J’ai arrêté mes études en douceur et je suis devenu dépendant de lui. Il pleuvait fort, il ne travaillait pas et il était trempé. Il m’a empêché d’interagir avec mes proches et mes amis et m’a généralement traité comme si j’étais un esclave. Mais au moindre soupçon de relaxation, j’imaginais des temps meilleurs à venir.
Les femmes renversées savent très bien que l’espoir d’une vie meilleure peut être maintenu même après une tragédie. Un autre phénomène est le « syndrome de l’accommodation », lorsque des événements traumatisants comme les coups, la douleur et les larmes se normalisent. Ensuite, il y a la peur, bien sûr.

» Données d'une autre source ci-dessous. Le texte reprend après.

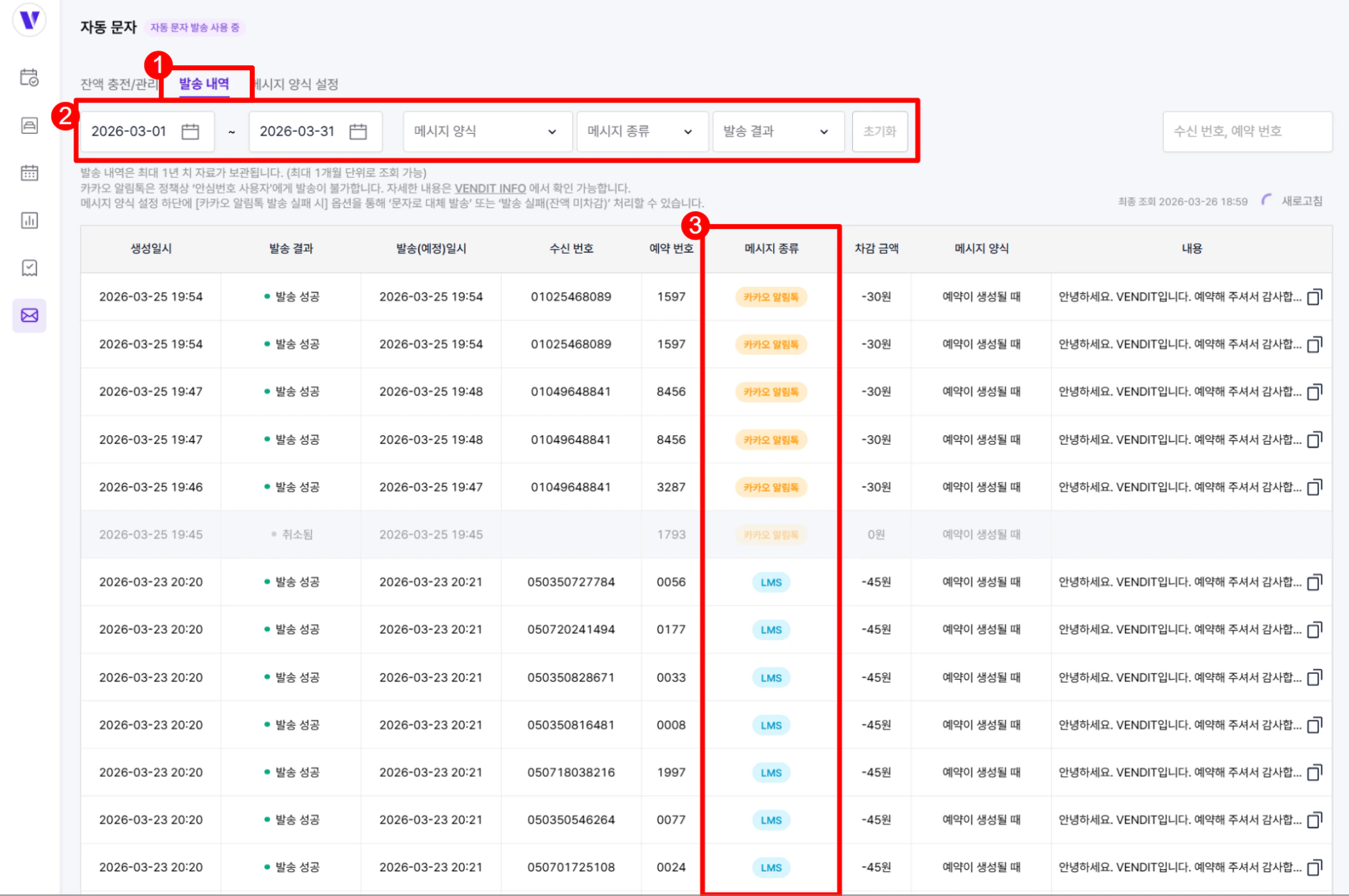Expand the 메시지 종류 dropdown
Screen dimensions: 1349x896
pyautogui.click(x=642, y=132)
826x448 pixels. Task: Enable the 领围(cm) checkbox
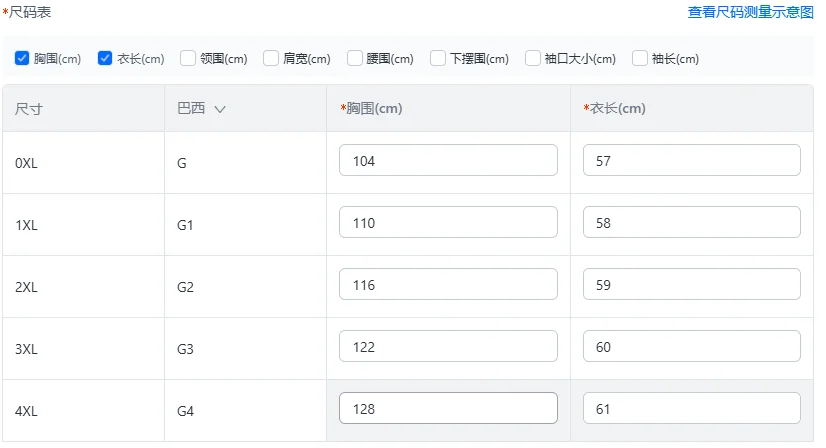(188, 59)
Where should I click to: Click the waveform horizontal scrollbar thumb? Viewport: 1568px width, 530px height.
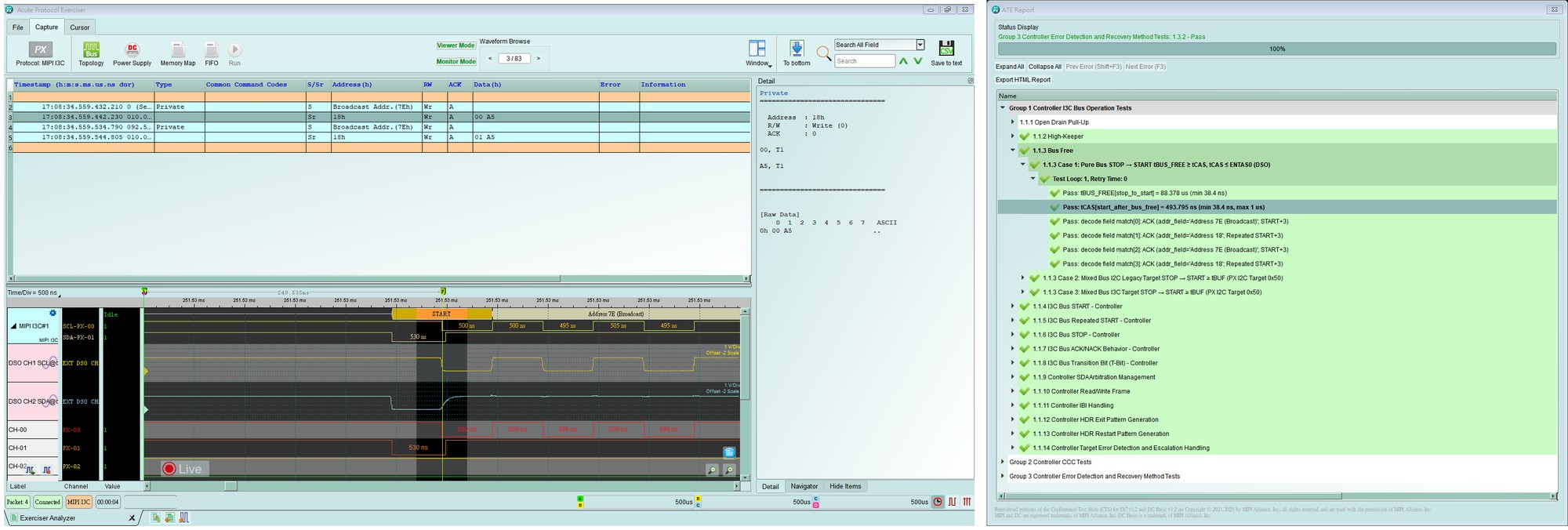(x=230, y=487)
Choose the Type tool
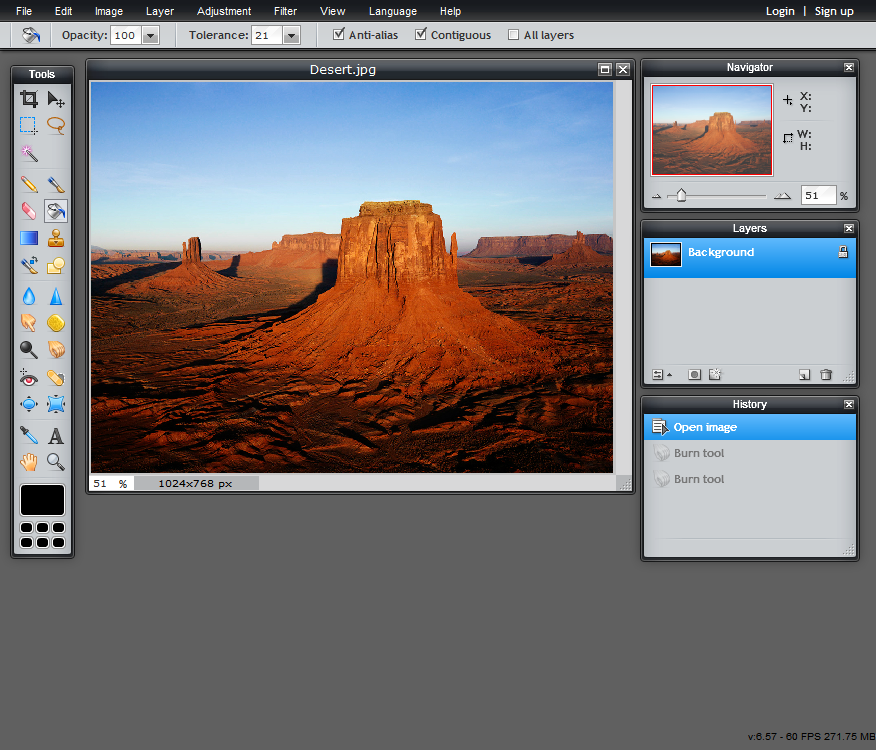This screenshot has width=876, height=750. coord(56,435)
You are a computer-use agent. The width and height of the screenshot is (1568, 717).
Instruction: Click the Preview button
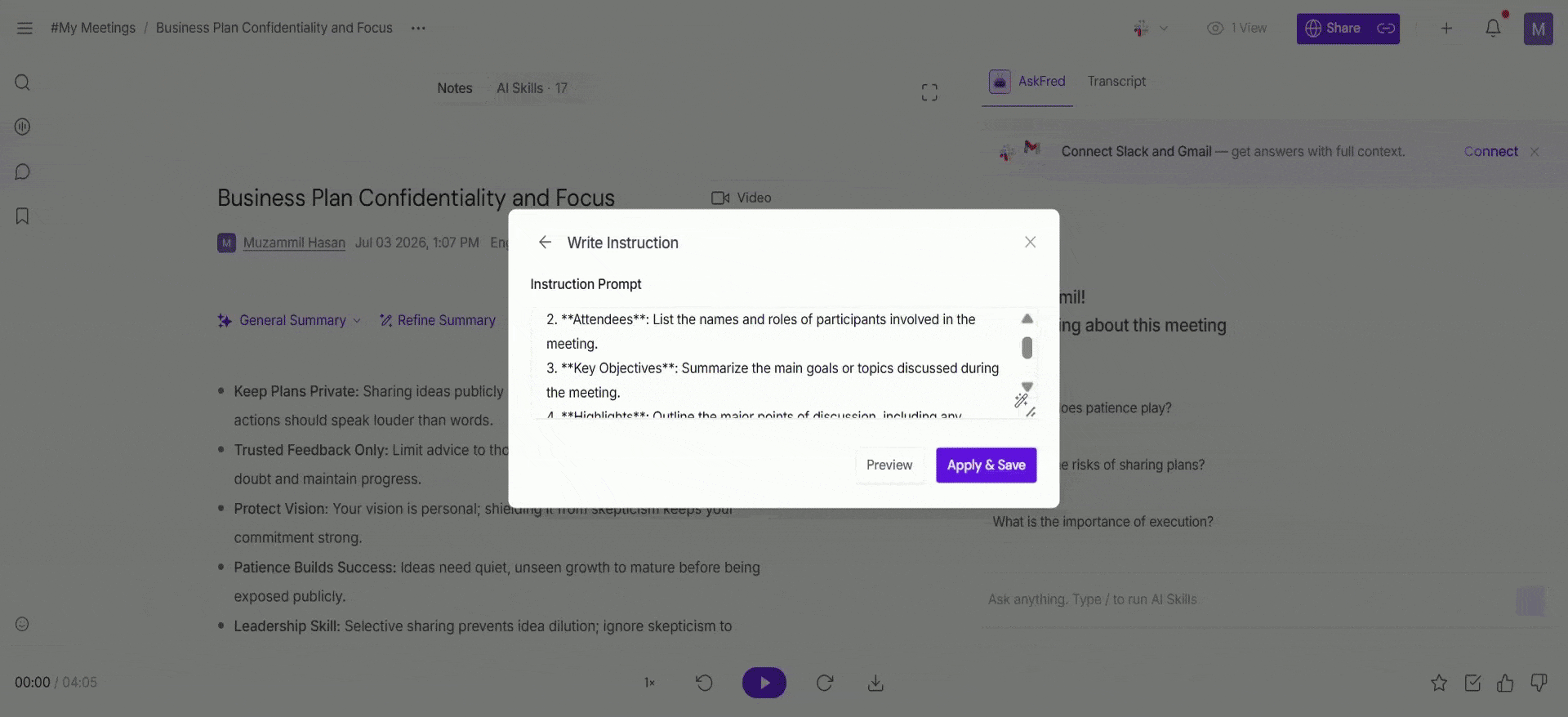click(889, 465)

En l’honneur d’Alexandra Lange. Ma plainte n’a pas été enregistrée le jour où je suis entré dans un commissariat le visage ensanglanté parce que “ça ne saignait pas”. J’ai essayé de partir avec mes enfants, mais il n’y a pas beaucoup de refuges pour les familles comme la mienne.
Quand j’ai obtenu la libération conditionnelle 10 mois avant mon procès, c’est là que tout s’est enchaîné. En réalité, j’étais incarcéré depuis l’âge de 17 ans. Être sans lui est la chose qui m’a le plus bouleversé. On nous a hébergés dans un hôtel, mais mon mari a fini par nous retrouver là-bas. J’ai dû payer pour cela, cependant. Mon père m’a toujours encouragé à être indépendant.